Data for each artist in the comprehensive model database with at
least one of the network metrics (i.e. predictive model inputs)
listed above is gathered and included in the set. One issue that
arises during collection of training data is metric creep--the
total number of fans, plays, pageviews, etc. naturally increases
over time, so predictions will be inflated from one year to the
next. Therefore, initial data preparation includes adjusting
collected data to counter the effect of metric creep. In order to
counter the metric creep effect, each metric is transformed on the
inverse hyperbolic sine scale, and then standardized to have mean 0
and variance 1. The hyperbolic sine transformation is applied to
all of the above referenced metrics including the transformed
indicators, e.g. virality, percent change, etc.
[0051] Another key issue that arises during data collection is the
high percentage of missing values due to the fact that artists may
not have a presence on every network. Missing data, or missing
values, occur when no data value is stored for a variable in the
current observation. Missing data are a common occurrence and can
have a significant effect on the conclusions that can be drawn from
the data. Under one embodiment, testing has shown that the missing
at random (MAR) assumption in fact does not hold with respect to
the collected network metrics data. Assuming MAR and imputing all
missing variables leads under one embodiment to lower predictive
accuracy during testing. According to such testing, the absence of
a particular network may affect an artist's likelihood of future
success. As one approach to the problem, the predictive algorithm
accounts for missingness by taking the approach of using surrogate
variables as substitutes for the missing predictors.
[0052] The model is trained using principles of stochastic gradient
boosting. Gradient boosting is a machine learning technique for
regression problems, which produces a prediction model in the form
of an ensemble of weak prediction models, typically decision trees.
It builds the model in a stage-wise fashion like other boosting
methods do, and it generalizes them by allowing optimization of an
arbitrary differentiable loss function. Gradient boosting method
can also be used for classification problems by reducing them to
regression with a suitable loss function. See Friedman, J. H.
"Greedy Function Approximation: A Gradient Boosting Machine"
(February 1999) and Friedman, J. H. "Stochastic Gradient Boosting"
(March 1999) for a detailed discussion of gradient boosting and
stochastic gradient boosting models.
[0053] Under an embodiment of the predictive success algorithm
described herein, the model is trained using stochastic gradient
boosted decision trees with a Bernoulli loss function. Testing
indicates that an interaction depth of two yields the best results
under an embodiment, with subsampling fraction set to 0.5,
shrinkage set to 0.001 and the number of trees capped at 10,000. An
optimal number of trees is estimated using an out-of-bag estimator,
which under an embodiment yields better results than a
cross-validation method, likely due to issues of over-fitting.
[0054] Model design specifications are chosen based on testing of
how many 2012 breakout artist successes could be identified using a
model trained on 2011 data. A breakout artist comprises an artist
that has achieved success (as defined above) over the past year.
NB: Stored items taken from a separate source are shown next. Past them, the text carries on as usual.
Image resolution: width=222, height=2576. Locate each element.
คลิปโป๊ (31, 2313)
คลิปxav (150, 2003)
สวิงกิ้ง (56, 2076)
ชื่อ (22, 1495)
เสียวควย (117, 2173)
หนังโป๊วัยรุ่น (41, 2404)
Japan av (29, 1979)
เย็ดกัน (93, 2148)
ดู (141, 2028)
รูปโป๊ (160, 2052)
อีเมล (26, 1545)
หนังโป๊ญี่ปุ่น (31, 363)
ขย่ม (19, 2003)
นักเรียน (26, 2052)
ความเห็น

Breakout artists are used in the model training phase as output
verification. Testing accuracy is assessed on how many new
successes could be found in the top 100, 200, 300, and 1000
predicted artists using different model designs. Data collection of
artists is ongoing and training is updated every month to capture
new changes in artist success. Therefore, the predictive model
identifies a set of artists every month subject to predictive model
analysis. It should be noted that the predictive model of an
embodiment described herein is not limited to such design
specifications described above and that the design specifications
described above do not limit but rather provide an example of a
predictive success model using a stochastic gradient boosting
approach. It should also be noted that the predictive success model
described herein may be implemented using alternative statistical
models.
[0055] The most recent year's worth of data for each artist is
adjusted for metric creep as indicated above and then combined with
the model trained on the prior year's data to produce predictions
in the form of odds of success for the coming year on a zero to one
hundred percent scale; in other words, the fitted model is applied
to last years data to generate success predictions. An additional
step may exclude from the result set artists who have previously
charted where the result set includes predicted log odds of success
for each artist in the identified set of subject artists.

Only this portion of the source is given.